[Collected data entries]
______________________________
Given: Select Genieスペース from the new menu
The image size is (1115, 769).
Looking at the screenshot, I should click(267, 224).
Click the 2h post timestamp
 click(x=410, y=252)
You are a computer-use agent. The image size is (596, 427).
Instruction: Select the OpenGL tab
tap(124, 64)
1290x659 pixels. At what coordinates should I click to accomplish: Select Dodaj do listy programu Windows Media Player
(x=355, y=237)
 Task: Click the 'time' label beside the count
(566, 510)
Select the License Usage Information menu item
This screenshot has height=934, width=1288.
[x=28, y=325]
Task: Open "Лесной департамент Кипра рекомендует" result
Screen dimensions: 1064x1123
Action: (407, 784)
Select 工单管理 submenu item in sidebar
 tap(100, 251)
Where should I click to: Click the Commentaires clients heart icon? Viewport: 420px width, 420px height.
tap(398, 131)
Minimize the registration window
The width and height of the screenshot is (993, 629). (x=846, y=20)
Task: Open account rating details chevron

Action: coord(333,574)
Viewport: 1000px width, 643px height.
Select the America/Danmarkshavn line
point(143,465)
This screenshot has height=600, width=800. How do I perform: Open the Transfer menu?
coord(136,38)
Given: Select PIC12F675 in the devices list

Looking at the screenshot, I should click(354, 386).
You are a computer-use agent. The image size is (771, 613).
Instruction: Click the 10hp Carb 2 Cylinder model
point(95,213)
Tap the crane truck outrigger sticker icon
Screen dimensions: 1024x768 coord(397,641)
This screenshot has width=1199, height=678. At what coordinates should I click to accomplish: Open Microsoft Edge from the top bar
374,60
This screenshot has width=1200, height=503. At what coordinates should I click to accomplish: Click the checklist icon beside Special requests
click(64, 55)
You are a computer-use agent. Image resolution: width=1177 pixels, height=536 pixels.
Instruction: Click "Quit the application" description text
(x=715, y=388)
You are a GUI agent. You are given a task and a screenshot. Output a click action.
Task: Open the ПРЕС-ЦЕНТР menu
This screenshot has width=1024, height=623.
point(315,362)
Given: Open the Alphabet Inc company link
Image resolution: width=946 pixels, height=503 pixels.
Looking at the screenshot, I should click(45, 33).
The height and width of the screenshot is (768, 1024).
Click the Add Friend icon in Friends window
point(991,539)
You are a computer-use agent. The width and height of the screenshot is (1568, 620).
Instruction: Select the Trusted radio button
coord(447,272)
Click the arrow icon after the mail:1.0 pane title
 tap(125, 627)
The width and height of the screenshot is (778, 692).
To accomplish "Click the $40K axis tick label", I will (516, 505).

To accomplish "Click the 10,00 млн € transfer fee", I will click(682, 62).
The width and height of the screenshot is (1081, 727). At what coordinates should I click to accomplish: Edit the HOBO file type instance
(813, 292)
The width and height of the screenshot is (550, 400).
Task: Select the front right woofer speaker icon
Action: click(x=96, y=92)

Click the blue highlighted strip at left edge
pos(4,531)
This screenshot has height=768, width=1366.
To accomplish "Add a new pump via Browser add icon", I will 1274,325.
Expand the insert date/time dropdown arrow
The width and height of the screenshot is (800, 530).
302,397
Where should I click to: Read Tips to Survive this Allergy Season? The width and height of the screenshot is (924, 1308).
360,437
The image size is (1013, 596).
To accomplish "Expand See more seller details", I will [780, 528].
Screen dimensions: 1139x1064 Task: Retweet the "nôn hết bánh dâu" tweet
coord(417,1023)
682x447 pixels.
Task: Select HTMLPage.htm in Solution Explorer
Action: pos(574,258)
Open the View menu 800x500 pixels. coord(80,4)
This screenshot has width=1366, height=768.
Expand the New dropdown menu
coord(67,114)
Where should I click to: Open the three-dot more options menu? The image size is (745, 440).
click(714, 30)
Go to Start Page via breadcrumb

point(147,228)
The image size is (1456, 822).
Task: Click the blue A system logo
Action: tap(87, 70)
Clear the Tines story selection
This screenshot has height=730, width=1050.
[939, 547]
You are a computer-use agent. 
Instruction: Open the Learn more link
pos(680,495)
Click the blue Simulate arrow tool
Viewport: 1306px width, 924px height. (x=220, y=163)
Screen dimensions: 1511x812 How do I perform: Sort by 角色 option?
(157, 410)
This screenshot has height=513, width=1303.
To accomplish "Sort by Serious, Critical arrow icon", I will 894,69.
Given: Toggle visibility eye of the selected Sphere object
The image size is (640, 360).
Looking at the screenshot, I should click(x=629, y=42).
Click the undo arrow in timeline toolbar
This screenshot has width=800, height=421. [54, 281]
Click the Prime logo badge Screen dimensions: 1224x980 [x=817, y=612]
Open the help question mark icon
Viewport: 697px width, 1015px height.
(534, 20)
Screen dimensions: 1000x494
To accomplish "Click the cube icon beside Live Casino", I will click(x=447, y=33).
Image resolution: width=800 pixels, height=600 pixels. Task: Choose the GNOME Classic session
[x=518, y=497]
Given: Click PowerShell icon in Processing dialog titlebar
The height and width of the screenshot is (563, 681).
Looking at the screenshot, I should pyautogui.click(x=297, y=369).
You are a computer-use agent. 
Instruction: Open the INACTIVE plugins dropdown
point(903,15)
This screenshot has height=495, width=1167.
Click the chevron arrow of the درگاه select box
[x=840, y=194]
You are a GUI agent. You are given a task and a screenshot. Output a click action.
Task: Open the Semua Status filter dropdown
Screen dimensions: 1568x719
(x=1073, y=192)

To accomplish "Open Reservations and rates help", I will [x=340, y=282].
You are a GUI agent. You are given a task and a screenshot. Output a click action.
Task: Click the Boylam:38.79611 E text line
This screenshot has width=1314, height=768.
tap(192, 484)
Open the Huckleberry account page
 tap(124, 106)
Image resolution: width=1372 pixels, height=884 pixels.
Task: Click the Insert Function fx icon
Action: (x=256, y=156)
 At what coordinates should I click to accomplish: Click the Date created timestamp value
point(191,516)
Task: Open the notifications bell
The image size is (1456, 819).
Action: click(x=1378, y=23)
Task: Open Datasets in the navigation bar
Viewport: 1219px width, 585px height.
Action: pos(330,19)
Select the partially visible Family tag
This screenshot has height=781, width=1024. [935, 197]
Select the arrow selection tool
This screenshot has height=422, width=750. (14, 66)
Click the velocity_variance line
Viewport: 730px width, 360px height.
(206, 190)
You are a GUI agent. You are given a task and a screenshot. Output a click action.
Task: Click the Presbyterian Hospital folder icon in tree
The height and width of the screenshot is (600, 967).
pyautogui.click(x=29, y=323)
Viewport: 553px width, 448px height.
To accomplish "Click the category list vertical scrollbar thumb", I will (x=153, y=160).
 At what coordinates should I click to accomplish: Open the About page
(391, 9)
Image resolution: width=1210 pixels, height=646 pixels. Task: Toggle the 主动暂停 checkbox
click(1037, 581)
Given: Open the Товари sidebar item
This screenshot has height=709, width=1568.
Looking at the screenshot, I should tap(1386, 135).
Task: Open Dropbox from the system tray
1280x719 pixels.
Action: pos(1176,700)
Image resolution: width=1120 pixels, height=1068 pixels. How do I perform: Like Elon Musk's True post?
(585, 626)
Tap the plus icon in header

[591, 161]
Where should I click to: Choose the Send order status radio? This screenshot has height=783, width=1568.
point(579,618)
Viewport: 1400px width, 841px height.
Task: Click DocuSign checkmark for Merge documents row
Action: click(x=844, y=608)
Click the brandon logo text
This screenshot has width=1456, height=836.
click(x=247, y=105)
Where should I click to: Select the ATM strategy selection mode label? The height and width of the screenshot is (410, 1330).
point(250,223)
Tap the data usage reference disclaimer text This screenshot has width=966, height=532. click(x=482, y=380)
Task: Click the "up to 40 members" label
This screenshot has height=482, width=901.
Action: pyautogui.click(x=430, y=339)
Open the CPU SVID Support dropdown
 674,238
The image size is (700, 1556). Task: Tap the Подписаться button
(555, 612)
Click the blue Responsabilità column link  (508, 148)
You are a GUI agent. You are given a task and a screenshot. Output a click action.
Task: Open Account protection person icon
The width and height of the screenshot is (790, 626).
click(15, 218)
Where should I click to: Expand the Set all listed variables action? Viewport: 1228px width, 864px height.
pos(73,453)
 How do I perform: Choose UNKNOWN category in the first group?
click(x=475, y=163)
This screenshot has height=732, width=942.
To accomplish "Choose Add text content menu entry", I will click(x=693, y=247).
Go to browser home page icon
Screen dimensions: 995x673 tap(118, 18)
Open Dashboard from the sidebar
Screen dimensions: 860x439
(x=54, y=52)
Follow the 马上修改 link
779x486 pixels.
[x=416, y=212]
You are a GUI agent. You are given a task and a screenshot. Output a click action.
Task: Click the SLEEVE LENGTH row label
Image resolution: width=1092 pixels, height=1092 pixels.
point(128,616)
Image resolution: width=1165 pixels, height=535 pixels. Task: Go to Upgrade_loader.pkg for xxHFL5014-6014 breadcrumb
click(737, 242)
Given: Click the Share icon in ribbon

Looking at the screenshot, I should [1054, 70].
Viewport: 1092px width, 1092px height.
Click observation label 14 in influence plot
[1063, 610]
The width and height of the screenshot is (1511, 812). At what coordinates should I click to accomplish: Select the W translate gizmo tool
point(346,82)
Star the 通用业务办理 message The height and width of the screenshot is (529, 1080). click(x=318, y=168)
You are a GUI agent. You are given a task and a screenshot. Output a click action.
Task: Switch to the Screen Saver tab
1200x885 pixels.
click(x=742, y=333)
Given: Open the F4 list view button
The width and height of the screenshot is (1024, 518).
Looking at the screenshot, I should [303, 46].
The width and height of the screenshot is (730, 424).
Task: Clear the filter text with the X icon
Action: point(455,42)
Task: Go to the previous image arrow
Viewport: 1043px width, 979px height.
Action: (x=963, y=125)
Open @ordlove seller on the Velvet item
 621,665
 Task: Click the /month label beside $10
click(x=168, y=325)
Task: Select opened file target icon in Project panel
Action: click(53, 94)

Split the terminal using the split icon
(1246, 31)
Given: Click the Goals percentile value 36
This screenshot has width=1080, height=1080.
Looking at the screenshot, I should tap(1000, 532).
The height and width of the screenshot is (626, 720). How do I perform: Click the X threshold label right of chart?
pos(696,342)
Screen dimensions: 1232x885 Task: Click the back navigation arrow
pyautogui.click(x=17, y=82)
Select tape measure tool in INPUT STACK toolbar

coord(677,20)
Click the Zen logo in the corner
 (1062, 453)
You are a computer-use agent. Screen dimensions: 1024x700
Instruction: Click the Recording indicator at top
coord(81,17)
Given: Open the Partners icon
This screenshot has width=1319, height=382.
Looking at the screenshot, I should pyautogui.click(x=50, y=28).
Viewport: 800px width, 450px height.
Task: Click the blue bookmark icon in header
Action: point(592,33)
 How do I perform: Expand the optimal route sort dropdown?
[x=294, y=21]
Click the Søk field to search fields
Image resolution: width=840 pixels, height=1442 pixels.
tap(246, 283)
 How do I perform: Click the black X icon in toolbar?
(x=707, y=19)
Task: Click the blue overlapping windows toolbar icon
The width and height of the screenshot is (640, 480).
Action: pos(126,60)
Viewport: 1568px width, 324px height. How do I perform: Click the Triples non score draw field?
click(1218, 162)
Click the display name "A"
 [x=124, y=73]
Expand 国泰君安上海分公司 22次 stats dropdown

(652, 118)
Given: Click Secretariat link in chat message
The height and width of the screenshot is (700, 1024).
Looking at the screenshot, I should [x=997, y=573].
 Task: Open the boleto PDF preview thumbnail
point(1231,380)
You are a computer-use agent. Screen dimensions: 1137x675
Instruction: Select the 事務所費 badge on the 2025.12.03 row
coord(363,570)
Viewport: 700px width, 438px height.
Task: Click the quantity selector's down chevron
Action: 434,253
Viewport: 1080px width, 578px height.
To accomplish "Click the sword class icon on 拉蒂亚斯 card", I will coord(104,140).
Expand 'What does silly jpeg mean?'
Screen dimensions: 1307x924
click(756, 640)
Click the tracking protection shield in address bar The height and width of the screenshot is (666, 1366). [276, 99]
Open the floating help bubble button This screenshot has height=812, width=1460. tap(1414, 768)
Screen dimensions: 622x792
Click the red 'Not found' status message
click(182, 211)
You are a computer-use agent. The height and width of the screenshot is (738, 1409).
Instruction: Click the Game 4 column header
______________________________
The problem:
Please transcribe the records exactly from their first line through the line holding "Viewport: 1000px width, 643px height.", and leave out all others.

Reply to the task:
Given: Select Genieスペース from the new menu
The image size is (1115, 769).
Looking at the screenshot, I should click(267, 224).
Click the 2h post timestamp
 click(x=410, y=252)
You are a computer-use agent. The image size is (596, 427).
Instruction: Select the OpenGL tab
tap(124, 64)
1290x659 pixels. At what coordinates should I click to accomplish: Select Dodaj do listy programu Windows Media Player
(x=355, y=237)
 Task: Click the 'time' label beside the count
(566, 510)
Select the License Usage Information menu item
This screenshot has height=934, width=1288.
[x=28, y=325]
Task: Open "Лесной департамент Кипра рекомендует" result
Screen dimensions: 1064x1123
Action: (407, 784)
Select 工单管理 submenu item in sidebar
 tap(100, 251)
Where should I click to: Click the Commentaires clients heart icon? Viewport: 420px width, 420px height.
tap(398, 131)
Minimize the registration window
The width and height of the screenshot is (993, 629). (x=846, y=20)
Task: Open account rating details chevron

Action: coord(333,574)
Viewport: 1000px width, 643px height.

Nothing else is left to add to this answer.